Как элемент в труппе, Савина была язва; это была ходячая злоба. Последние годы, выходя на сцену, она не играла: она во всех ролях показывала мимику своего неудовольствия. А неудовольствие ее распространялось решительно на все: на товарищей, на режиссера, на начальство, на театральную контору, на всех. И вот зараза честолюбия! Помню, старушка Александрова на свой 50-летний юбилей получила от государя браслет с его вензелем. Савина на свой двадцатипятилетний получила такой же. Она была вне себя. Я, впрочем, переставил события: савинский юбилей был прежде, и когда Александрова получила то же, что она, она этого не могла переварить: "Что такое Александрова? Просто старая женщина, и больше ничего!" Да, Александрова была старая, но вместе с тем прелестная женщина. Когда она по случаю юбилея представилась государю, она, уходя от него, пошла было пятясь назад, но, дойдя до половины комнаты, сказала: "Ну, голубчик государь, я задом-то ходить не мастерица"... Государь подбежал к ней и проводил ее до двери. Так Савина переварить не могла, что Александровой дали то же, что ей. Она требовала у министра, чтобы ей было разрешено вынуть из браслета вензель и носить его на Андреевской ленте. Уж не помню, добилась ли она разрешения.

Что бы Савина ни играла, она всегда разыгрывала обиженную; ее мимика всегда говорила публике: "Ну разве можно при таких условиях играть?" Публика долго шла на приманку имени, но понемногу интерес стал охладевать. Савина посылала утром в кассу справиться, много ли продано билетов, и если мало, сказывалась больной... Вывешивался тогда на подъезде кассы красный фонарь, это значило -- перемена спектакля... Я знал ее в пору расцвета; в ней был блеск; она владела иронией. Лучшее, что я помню, это -- "Женитьба Белугина": сцены с мужем, Сазоновым, были очень хорошо ведены. Прелестный образ кисейной барышни давала она в "Ревизоре". Ее Марья Антоновна должна была бы стать классической и утвердиться в традицию. Но -- традиции бывают только там, где есть школа...

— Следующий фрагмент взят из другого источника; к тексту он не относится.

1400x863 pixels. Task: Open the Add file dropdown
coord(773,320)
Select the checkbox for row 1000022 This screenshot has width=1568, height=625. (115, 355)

Савина была женою некоего Молчанова. Он состоял при моем предшественнике по дирекции начальником монтировочной части. Это был самый двуличный человек, какого мне пришлось в жизни встретить; при этом всегда рука на сердце и глаза, как говорится, на мокром месте. Все, что он говорил про людей, хорошее или плохое, он говорил с одинаковой слезливой слащавостью. Он подал в отставку в самый разгар сезона и подбивал своего помощника последовать его примеру... Выйдя из дирекции театров, он сосредоточил свою деятельность на Русском театральном обществе, которого состоял председателем. Падкий на все придворное, он через Кшесинскую сошелся с великим князем Сергеем Михайловичем и уверил его, что тот осчастливит весь русский актерский мир, если соблаговолит принять звание президента Театрального общества. Великий князь соблаговолил. В конце всех этих хлопот сияли и манили галуны камер-юнкерского мундира; но он так и не получил его. Он был очень богат, что не мешало Савиной вечно обращаться в канцелярию министра за пособиями и ссудами. Коалиция Савина -- Молчанов была сила в свое время; они имели критику газетную в своих руках: "Новое время" писало что они хотели, также "Петербургская газета", паскудный листок, но в то время служивший закулисным оракулом. После смерти своей жены Молчанов издал книгу о Савиной -- последнее слово посмертной рекламы и нравственной безвкусицы. Но и он имел свой час искупления. Революция лишила его всего, он просил, чтобы ему дали комнату в им же основанном приюте для престарелых артистов. Там кончил дни свои этот нищий богач.